Oral lichen planus-(OLP) is a T cell mediated disease with controversy about its transformation to oral squamous cell carcinoma-(SCCA). Caution in classifying OLP to be one of the Oral premalignant lesions-(OPM) such as epithelial dysplasia-(EpD) exists. Despite this caution, cases of OLP transforming to SCCA exists, and the incidence of SCCA is increasing. Molecular insights to complement histopathology/management of OLP and SCCA are needed.;Using immunohistochemistry on tissue microarray-(TMA) and evidence-based methods, this work demonstrated:-validity of translational evidence-based dentistry-(T-EBD) through the link of molecular biomarker profiling and evidence-based science.
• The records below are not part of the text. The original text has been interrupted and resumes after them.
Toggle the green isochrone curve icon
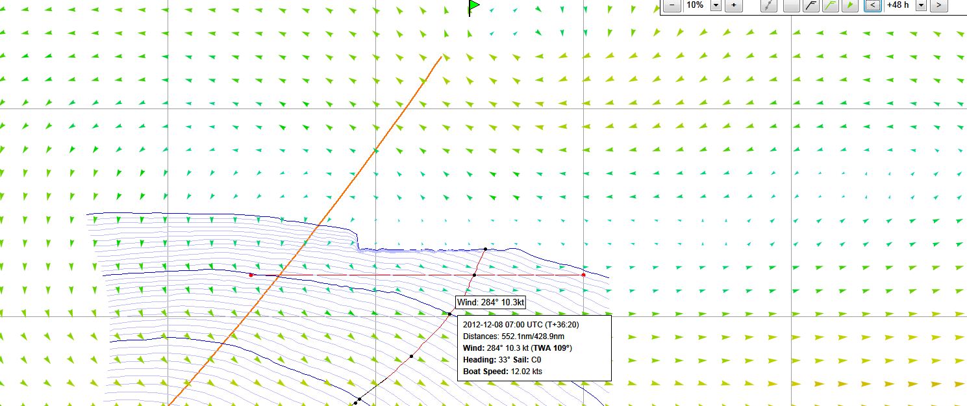Screen dimensions: 967x406 coord(830,5)
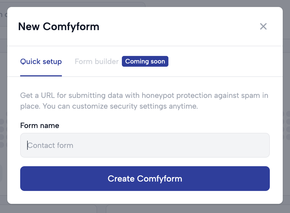Click dotted pattern at right edge behind dialog
The image size is (290, 213).
tap(286, 129)
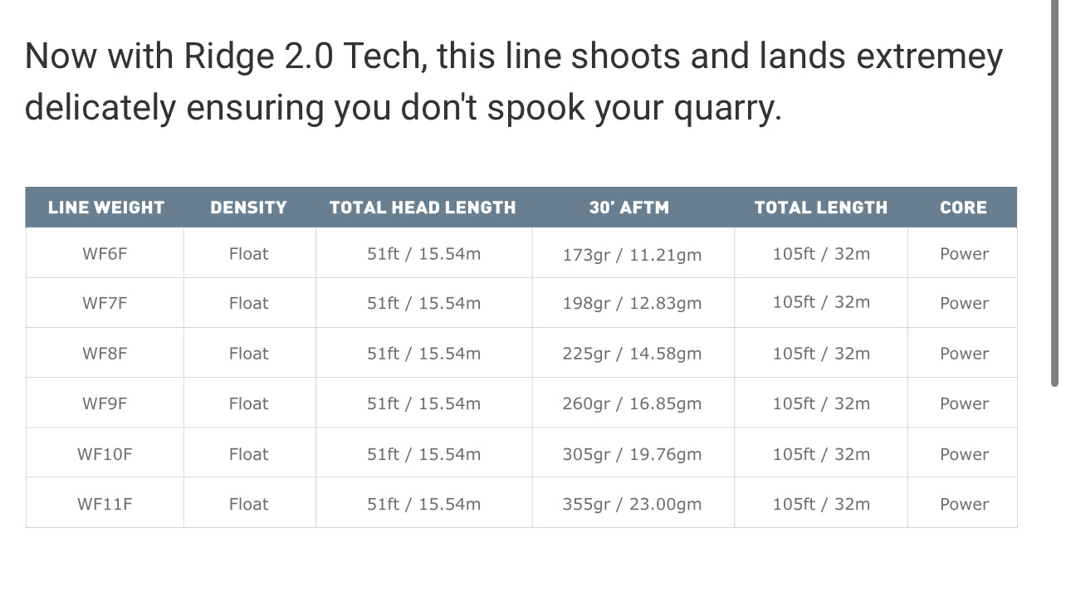Click the 173gr / 11.21gm cell
This screenshot has height=616, width=1066.
click(x=632, y=255)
Lck, PI-3K and Survivin, a cancer specific anti-apoptotic protein were assessed on patient biopsy samples with OLP, Chronic interface mucosities-(CIM), EpD and SCCA. Lck expression was high in 78.6 % of OLP patients compared to 3.7% in SCCA; PI-3K was high in 63% of SCCA, 100% of EpD, and 35.7% OLP cases. Survivin was high in 64.3% of OLP cases, 96.3% of SCCA, and 100% of EpD. Biomarker protein voting among markers isolated four high risks OLP cases. This result was supported through a data mining study.;The proteomic signatures of individual patient biopsies and the usage of such information for the best-available treatment intervention for each patient serve as a link for molecular profiling and evidence-based analysis.;Evidence-based analysis revealed no superior management for OLP with limited literatures on Lck inhibitors/Pl-3K inhibitors. Most published reports were studies on animal/cell lines and were difficult to analyze with the Wong scale. The Oluwadara-Kossan (OK) scale was developed and validated to assess literatures based on animal/cell lines studies and it provides basis for numbers of samples needed to conduct a clinical trial (NNCCT).;Taken together, biomarker protein voting can be used to isolate high-risk OLP cases. It is better to treat OLP as OPM, to adopt aggressive treatment for SCCA cases, to monitor diseases molecularly using individualized auto-proteomic approach. Lck inhibitors/PI-3K inhibitors might be useful in the future management of OLP, OPM and SCCA.;The findings presented in this study validate a model of tailored personalized medicine- (PM). In the future, PM will depend on correlating information from molecular spatial segments and T-EBD.